TEXT PASSAGE>
—————

Release 0.042 - (March 10, 2013)
--------------------------------
* Add complex exponential integral.
* Fix typo in cublasCgbmv.
* Use CUBLAS v2 API, add preliminary support for CUBLAS 5 functions.
* Detect CUBLAS version without initializing the GPU.
* Work around numpy bug #1898.
* Fix issues with pycuda installations done via easy_install/pip.
* Add support for specifying streams when creating FFT plans.
* Successfully find CULA R13a libraries.
* Raise exceptions when functions in the full release of CULA Dense are invoked
  without the library installed.
* Perform post-fft scaling in-place.
* Fix broken Python 2.6 compatibility (#19).
* Download distribute for package installation if it isn't available.
* Prevent absence of CULA from causing import errors (enh. by Jacob Frelinger)
* FFT batch tests and FFTW mode configuration (enh. by Lars Pastewka)

Release 0.041 - (May 22, 2011)
------------------------------
* Fix bug preventing installation with pip.

Release 0.04 - (May 11, 2011)
-----------------------------
* Fix bug in cutoff_invert kernel.
* Add get_compute_capability function and other goodies to misc module.
* Use pycuda-complex.hpp to improve kernel readability.
* Add integrate module.
* Add unit tests for high-level functions.
* Automatically determine device used by current context.
* Support batched and multidimensional FFT operations.
* Extended dot() function to support implicit transpose/Hermitian.
* Support for in-place computation of singular vectors in svd() function.
* Simplify kernel launch setup.
* More CULA routine wrappers.
* Wrappers for CULA R11 auxiliary routines.

Release 0.03 - (November 22, 2010)
----------------------------------
* Add support for some functions in the premium version of CULA toolkit.
* Add wrappers for all lapack functions in basic CULA toolkit.
* Fix pinv() to properly invert complex matrices.
* Add Hermitian transpose.
* Add tril function.
* Fix missing library detection.
* Include missing CUDA headers in package.

Release 0.02 - (September 21, 2010)
-----------------------------------
* Add documentation.
* Update copyright information.

Release 0.01 - (September 17, 2010)
-----------------------------------
* First public release.

—————

MATERIAL PROVIDED>
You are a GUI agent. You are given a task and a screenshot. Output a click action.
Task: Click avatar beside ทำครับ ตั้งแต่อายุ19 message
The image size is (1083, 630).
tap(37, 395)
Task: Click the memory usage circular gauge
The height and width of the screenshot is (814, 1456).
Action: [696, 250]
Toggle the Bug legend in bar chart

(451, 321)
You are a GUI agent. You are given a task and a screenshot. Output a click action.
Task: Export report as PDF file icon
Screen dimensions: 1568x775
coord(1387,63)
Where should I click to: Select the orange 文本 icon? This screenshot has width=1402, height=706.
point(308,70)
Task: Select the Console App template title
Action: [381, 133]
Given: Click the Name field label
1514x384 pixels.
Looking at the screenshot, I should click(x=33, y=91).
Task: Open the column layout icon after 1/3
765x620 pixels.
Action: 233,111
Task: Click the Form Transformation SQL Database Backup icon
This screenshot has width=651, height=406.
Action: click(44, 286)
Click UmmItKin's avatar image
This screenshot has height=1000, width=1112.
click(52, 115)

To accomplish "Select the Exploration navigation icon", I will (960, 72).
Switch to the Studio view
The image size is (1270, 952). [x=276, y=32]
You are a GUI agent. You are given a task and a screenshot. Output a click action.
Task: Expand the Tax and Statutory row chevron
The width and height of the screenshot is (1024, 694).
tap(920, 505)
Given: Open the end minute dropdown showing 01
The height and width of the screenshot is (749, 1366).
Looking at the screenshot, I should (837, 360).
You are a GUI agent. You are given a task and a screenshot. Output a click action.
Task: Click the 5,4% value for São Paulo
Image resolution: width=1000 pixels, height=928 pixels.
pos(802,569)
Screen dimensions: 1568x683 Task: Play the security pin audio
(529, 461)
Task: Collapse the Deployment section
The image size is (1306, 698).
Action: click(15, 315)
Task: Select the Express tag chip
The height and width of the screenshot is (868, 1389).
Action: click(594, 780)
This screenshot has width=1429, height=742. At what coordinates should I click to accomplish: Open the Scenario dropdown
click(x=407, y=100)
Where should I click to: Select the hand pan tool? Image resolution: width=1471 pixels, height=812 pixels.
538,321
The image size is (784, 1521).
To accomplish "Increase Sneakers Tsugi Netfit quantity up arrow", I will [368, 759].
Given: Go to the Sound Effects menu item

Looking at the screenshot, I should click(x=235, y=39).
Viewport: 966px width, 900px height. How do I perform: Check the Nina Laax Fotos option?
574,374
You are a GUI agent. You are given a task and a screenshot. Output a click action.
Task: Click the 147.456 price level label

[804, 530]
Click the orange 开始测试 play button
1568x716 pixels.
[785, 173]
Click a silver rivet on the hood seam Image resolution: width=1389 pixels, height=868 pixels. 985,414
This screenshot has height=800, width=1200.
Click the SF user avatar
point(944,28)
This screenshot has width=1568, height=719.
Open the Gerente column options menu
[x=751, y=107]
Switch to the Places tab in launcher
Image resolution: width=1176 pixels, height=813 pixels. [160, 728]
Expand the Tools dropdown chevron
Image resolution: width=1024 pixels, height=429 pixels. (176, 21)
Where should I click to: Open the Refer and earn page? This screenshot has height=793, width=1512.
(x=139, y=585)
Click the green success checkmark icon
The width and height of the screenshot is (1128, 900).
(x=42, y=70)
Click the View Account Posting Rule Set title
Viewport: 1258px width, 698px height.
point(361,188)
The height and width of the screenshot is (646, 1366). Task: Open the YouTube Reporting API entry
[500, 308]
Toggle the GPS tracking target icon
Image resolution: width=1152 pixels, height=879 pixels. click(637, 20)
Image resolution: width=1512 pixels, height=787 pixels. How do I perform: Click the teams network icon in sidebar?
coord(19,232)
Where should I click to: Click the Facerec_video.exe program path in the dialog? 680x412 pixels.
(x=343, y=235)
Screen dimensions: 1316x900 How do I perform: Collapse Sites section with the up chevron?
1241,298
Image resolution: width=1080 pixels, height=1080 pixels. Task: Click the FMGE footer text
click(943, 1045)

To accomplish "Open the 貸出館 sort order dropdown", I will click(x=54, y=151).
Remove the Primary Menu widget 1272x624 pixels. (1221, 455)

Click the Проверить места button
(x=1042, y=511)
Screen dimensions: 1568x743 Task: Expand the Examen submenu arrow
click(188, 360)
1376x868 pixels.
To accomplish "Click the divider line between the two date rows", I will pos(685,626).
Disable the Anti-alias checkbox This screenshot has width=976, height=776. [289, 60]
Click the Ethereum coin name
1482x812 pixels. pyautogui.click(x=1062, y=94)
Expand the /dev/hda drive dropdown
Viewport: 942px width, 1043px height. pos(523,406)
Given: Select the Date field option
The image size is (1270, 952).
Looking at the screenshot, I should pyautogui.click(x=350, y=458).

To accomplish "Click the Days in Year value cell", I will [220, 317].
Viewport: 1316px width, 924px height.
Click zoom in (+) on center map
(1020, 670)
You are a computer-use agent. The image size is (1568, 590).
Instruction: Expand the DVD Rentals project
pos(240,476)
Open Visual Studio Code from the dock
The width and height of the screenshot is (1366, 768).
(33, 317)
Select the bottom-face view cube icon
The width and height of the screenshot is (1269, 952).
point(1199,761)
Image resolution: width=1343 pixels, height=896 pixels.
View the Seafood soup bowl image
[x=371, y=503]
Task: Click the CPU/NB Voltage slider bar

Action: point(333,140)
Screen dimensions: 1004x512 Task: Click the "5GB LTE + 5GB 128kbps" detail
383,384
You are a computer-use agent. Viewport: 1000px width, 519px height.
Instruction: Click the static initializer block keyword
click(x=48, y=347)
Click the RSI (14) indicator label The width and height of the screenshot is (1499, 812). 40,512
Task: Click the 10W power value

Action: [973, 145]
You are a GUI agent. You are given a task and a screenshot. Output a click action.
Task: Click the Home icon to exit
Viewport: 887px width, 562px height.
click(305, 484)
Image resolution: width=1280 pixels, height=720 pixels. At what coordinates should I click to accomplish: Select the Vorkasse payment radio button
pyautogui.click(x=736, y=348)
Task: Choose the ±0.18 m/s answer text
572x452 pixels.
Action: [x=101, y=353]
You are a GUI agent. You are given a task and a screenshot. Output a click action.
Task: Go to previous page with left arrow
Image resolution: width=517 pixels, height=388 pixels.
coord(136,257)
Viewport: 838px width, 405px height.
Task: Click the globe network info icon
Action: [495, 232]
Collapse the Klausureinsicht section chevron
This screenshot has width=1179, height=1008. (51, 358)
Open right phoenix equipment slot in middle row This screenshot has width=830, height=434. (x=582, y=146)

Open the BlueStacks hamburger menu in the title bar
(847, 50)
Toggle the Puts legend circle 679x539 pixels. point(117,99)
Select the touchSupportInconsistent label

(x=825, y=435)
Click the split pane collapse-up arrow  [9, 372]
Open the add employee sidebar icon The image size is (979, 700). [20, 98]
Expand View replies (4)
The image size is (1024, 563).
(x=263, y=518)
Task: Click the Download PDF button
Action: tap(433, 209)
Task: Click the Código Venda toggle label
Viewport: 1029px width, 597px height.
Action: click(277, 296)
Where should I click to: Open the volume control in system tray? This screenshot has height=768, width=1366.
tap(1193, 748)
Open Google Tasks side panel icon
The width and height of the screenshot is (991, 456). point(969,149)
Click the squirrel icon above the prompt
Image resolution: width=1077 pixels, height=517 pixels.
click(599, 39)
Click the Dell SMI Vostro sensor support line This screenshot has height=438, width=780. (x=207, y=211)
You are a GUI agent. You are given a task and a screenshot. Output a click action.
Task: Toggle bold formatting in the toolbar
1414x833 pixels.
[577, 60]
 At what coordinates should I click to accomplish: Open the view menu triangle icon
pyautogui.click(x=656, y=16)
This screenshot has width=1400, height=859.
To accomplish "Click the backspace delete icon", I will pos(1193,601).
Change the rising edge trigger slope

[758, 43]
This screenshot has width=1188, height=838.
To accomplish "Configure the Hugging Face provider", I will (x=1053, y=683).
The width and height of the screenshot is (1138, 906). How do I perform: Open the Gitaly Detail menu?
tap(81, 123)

—————

According to the release notes, which release added the integrate module?

COMPLETE ANSWER>
Release 0.04, dated May 11, 2011.